── Input
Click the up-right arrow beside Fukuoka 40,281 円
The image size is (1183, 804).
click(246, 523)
────
── Input
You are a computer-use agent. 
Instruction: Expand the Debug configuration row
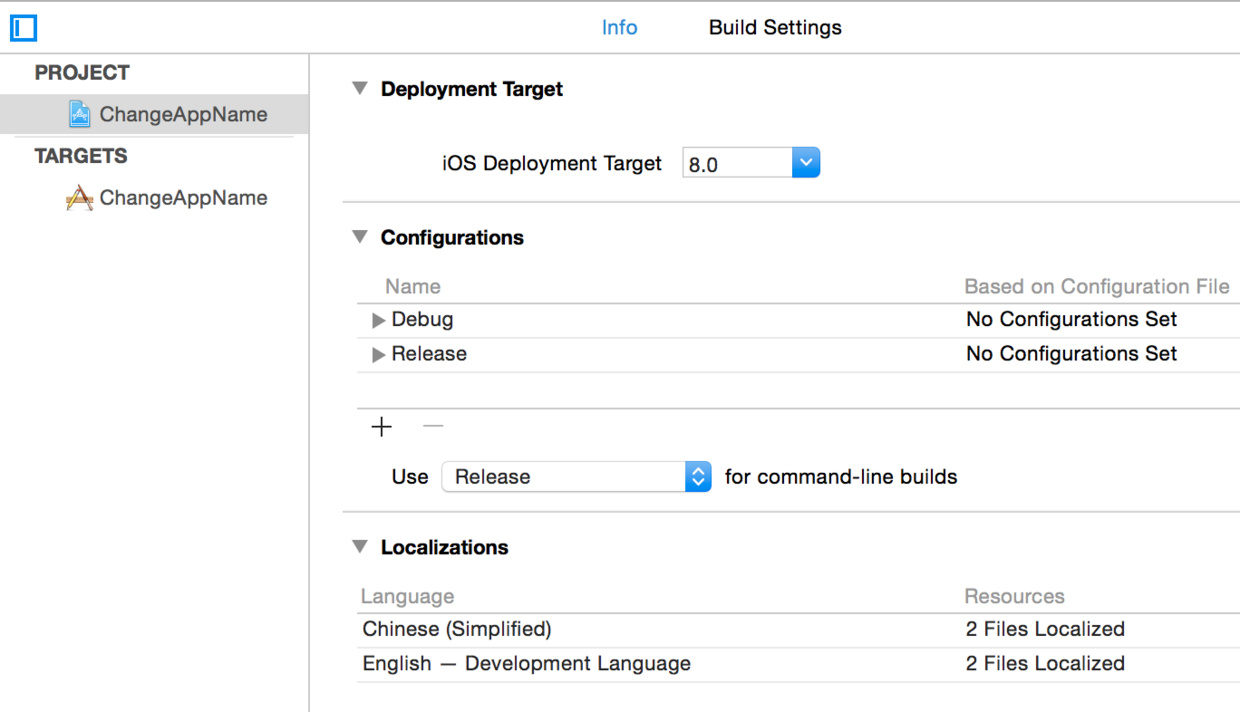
────
── Input
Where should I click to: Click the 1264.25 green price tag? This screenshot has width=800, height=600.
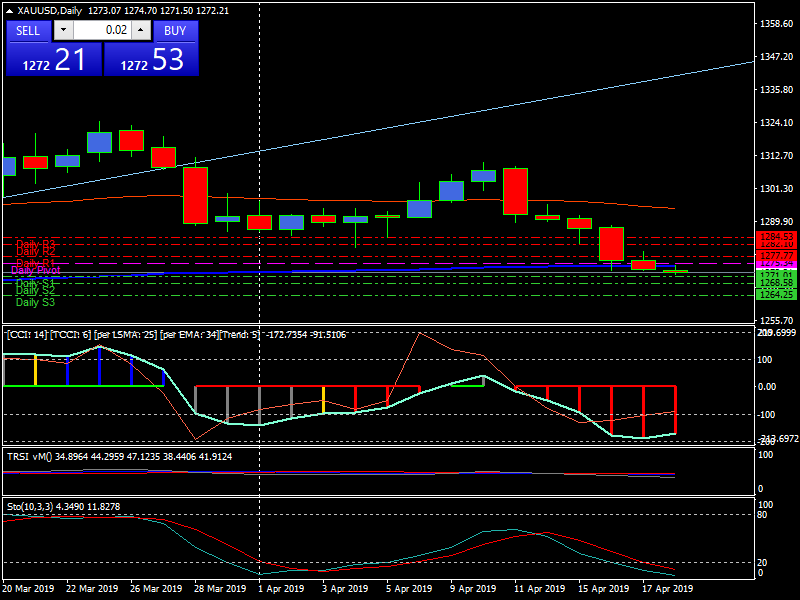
────
Exercise:
Go through the material above and output exactly the lines from the one containing "You are a computer-use agent." through the one containing "Instruction: Expand the".

Problem solution:
You are a computer-use agent. 
Instruction: Expand the Debug configuration row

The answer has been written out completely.